## BEGIN Extract to read

Typically, internal combustion engines are provided with a full flow filtration system to remove a portion of these contaminants. However, inasmuch as the full flow filtration system must handle a high rate of lubricating oil, typically in the range of 7 to 10 gallons per minute, the filter must be porous and therefore capable of removing only the larger-sized particulates, such as particulates having a size of 30 to 40 microns or larger. However, it has been found that 92% of all engine wear is the result of particulate matter sized between 7 and 40 microns, the majority of which are not removed by high-capacity full flow filtration systems.

One solution has been to provide a secondary by-pass filtration system that can remove the finer sized particulate matter. In a by-pass filtration system, a fraction of the full flow volume, such as one quart per minute for a 7- to 10-gallon flow rate system, is directed to a by-pass filter system. Typically, the by-pass filtration systems are designed to remove particles down to 1 to 6 microns. To assure maximum pressure differentials across the by-pass filter element, the return oil line is often routed directly back to the oil sump.

Another problem with existing full flow oil filtration systems is that they generally only have sufficient absorbent capacity to absorb a few teaspoons of water. Not only can water aid in the break down of the oil, limiting its lubricating properties, the water may combine with the products of combustion introduced by blow-by. Water mixed with the products of combustion may create sulfuric acid that can pit polished surfaces. In contrast, high-density by-pass filters can absorb substantially greater amounts of water, often a pint or more. When the oil heats up, the water evaporates and is released through the engine's breather conduit(s).

Commonly used by-pass filters are of one of two types. In the first type of by-pass filters, the oil passes through a perforated steel plate where all particles greater than approximately 3 microns are screened and trapped. Other by-pass filters use synthetics, paper, or polyester blends wound around a central core to create a microscopic screen to trap particles. Others use filter mediums constructed from organic materials, such as cotton or paper. While synthetics or organics will theoretically capture minute contaminants equally well, organic filtration often provides superior moisture absorption. As previously discussed, moisture mixed with soot (carbon from blow-by) forms acids. So, organic filtration may offer superior protection by trapping larger amounts of moisture in the filter so acid formation is reduced.

The operation of a typical wound filter media by-pass filter will now briefly be described. Oil at high pressure is injected at a low flow rate to a first end of the filter. The oil runs parallel with the windings between the annulus formed between the inner central core and the outer canister wall. As the lubricating oil travels from the first end to a second end of the filter, contaminants from the oil are removed. Once the oil passes the entire length of the canister, the oil is directed through a central core of the filter to return to the oil sump.

## END Extract to read
## BEGIN Provided entries

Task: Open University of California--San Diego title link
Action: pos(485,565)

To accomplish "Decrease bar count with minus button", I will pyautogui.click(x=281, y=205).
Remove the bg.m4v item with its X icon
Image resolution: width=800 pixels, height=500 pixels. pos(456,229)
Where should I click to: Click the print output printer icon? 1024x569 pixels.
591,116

## END Provided entries
## BEGIN Provided entries

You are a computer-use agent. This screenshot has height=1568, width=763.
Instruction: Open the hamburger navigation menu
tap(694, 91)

## END Provided entries
## BEGIN Provided entries

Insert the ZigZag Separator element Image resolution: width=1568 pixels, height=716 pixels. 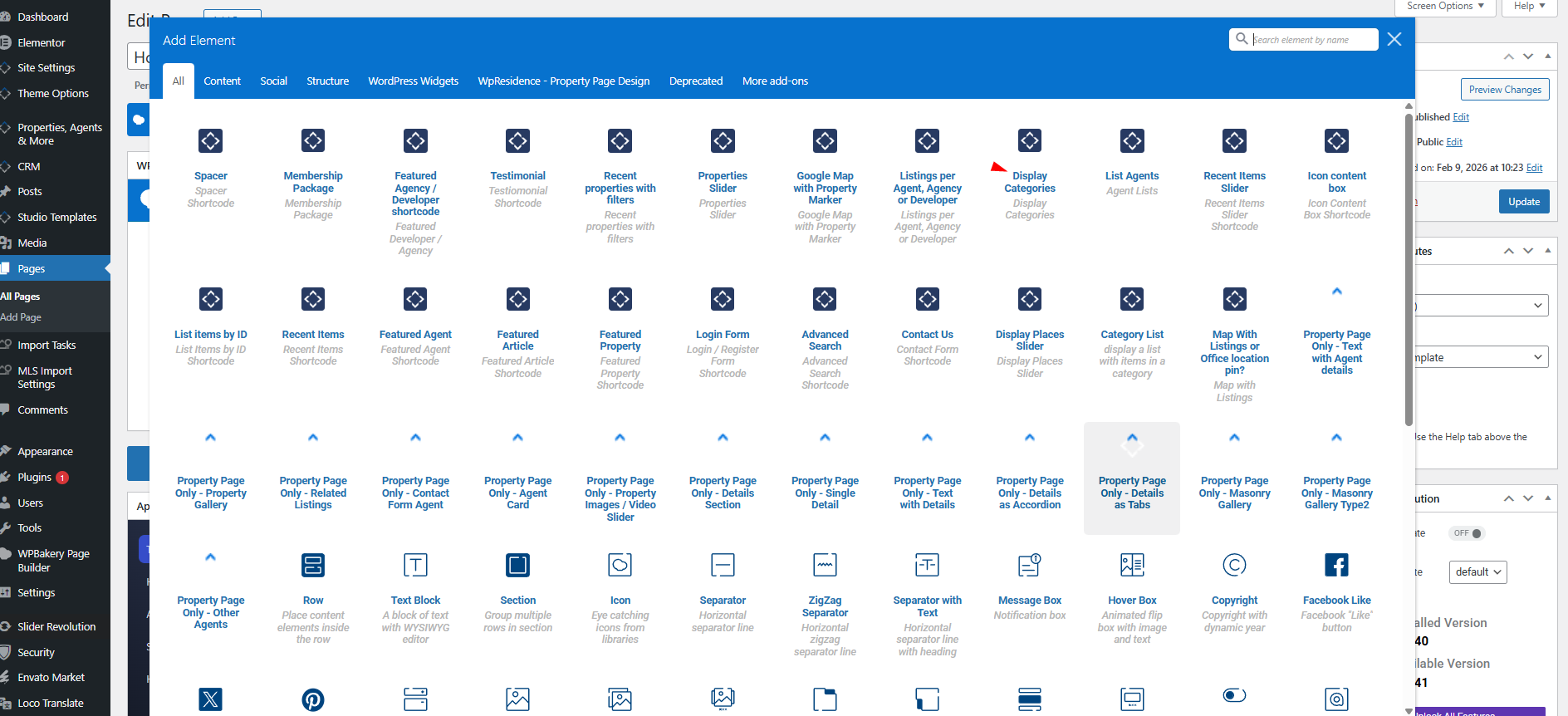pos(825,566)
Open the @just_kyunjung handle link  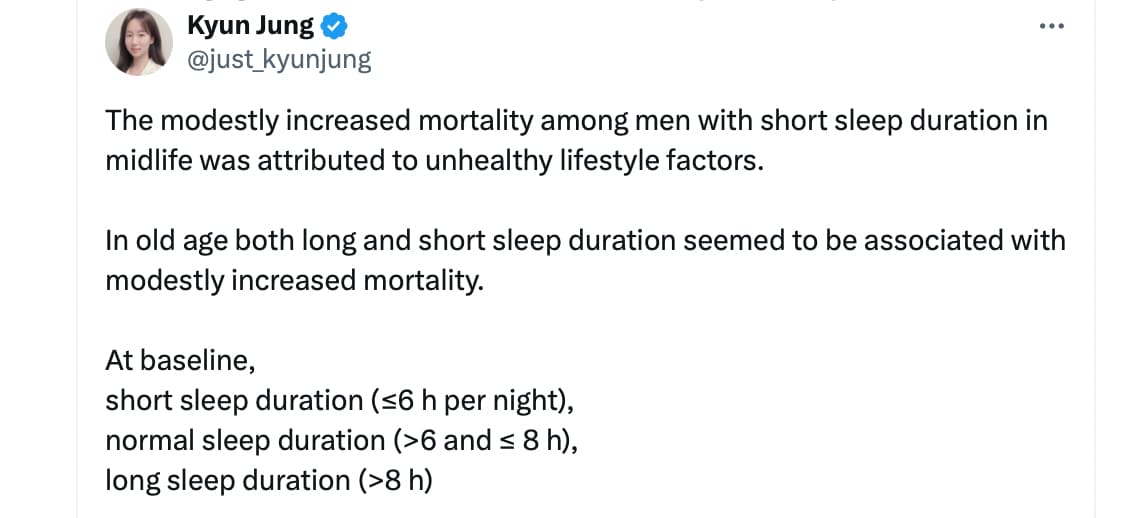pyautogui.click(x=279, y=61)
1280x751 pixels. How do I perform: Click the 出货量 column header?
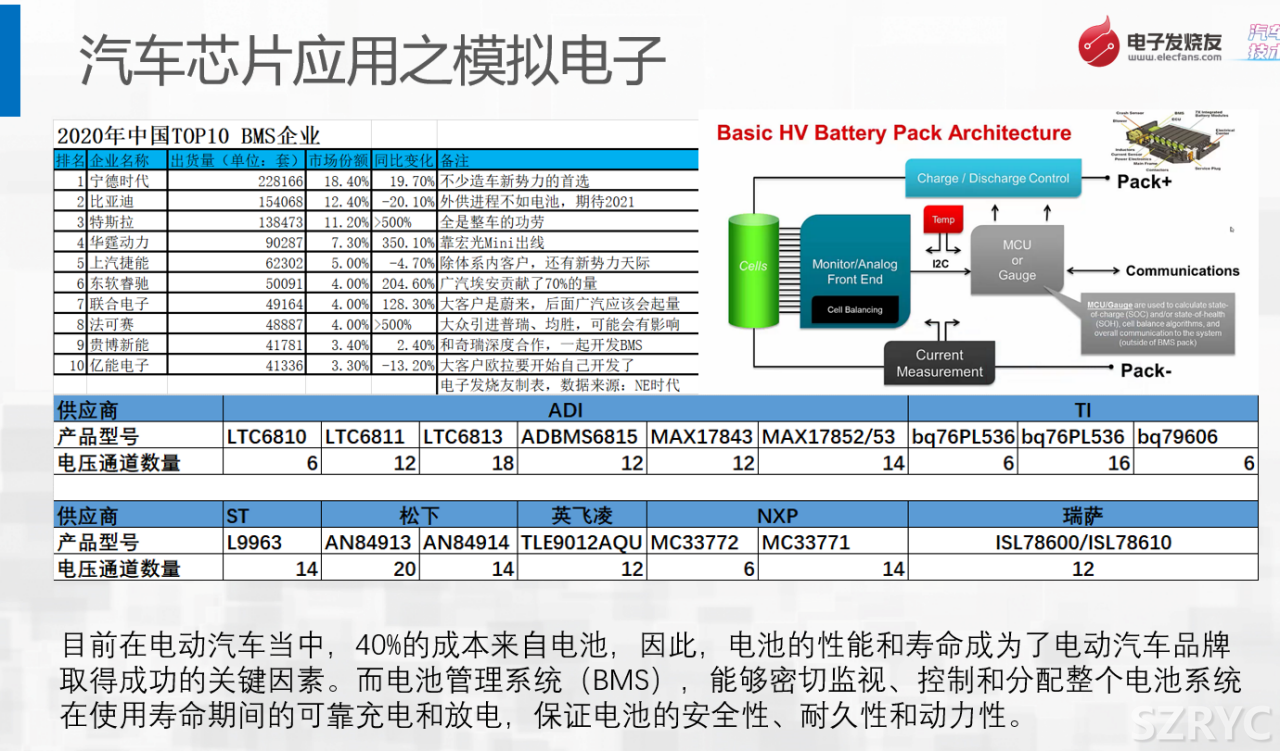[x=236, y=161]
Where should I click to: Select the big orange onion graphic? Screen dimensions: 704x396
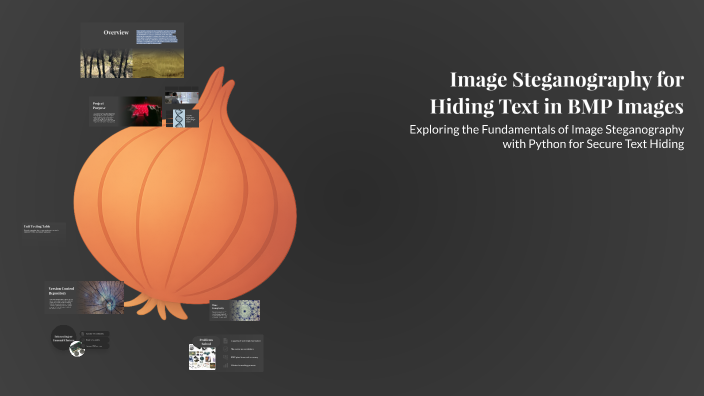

## END Provided entries

* [Instructions]:
- A) Put the entries from the line containing "You are a computer-use" through the line containing "tap(694, 91)", both included, into a Markdown table with the columns Row and Line. Leave out any blank lines.
- B) Write what comes next in the passage on by-pass oil filtration.

* [Replies]:
- A)
| Row | Line |
|---|---|
| 1 | You are a computer-use agent. This screenshot has height=1568, width=763. |
| 2 | Instruction: Open the hamburger navigation menu |
| 3 | tap(694, 91) |

- B)
Although existing by-pass filtration systems may be effective, they are not without their problems. Often, the by-pass filters are subject to what is known in the art as channeling, where preferential paths form in the filter media. These preferential paths allow the oil to pass preferentially through the media without significant filtering. Typically, channeling is most pronounced along the inner wall of the canister and along the outer surface of the central core.

Further, changing of the by-pass filter system often results in spillage of the lubricating oil contained within the canister. Not only does the spill create a mess that must be cleaned, it also presents a slipping hazard, may harm the environment, and may lead to the violation of environmental regulations.

Still further, existing by-pass filter systems are subject to substantial pressures over a large surface area. Existing by-pass filter systems often utilize canisters having flat end shapes, which do not efficiently contain the pressure exerted on their surfaces; therefore the canister ends require more material, are heavier, and are more expensive to manufacture.

Thus, there exists a need for a by-pass filter system that reduces channeling, impedes the spillage of oil during removal, and has a canister design that efficiently contains the pressure within the canister.

SUMMARY OF THE INVENTION

In accordance with one embodiment formed in accordance with the present invention, a fluid filtration system for removing contaminants from a fluid of a machine is provided. The fluid filtration system includes a housing having a first open end and a second open end. A top is coupled to the first open end of the housing so as to close off the first open end. A base is coupled to the second open end of the housing so as to close off the second open end, wherein the base is convex in shape when viewed from within the housing. The filtration system also includes filter media disposed within the housing.

In accordance with another embodiment formed in accordance with the present invention, a filter cartridge for removing contaminants from a fluid when placed in a canister of a filter is provided. The filter cartridge includes a core disposed along a longitudinal axis of the filter cartridge. A length of filter media is wound around the core to form a roll having a cylindrical outer surface and a first end formed by successive adjacent edges of the wound filter media. The first end is convex in shape when viewed from the center of the roll.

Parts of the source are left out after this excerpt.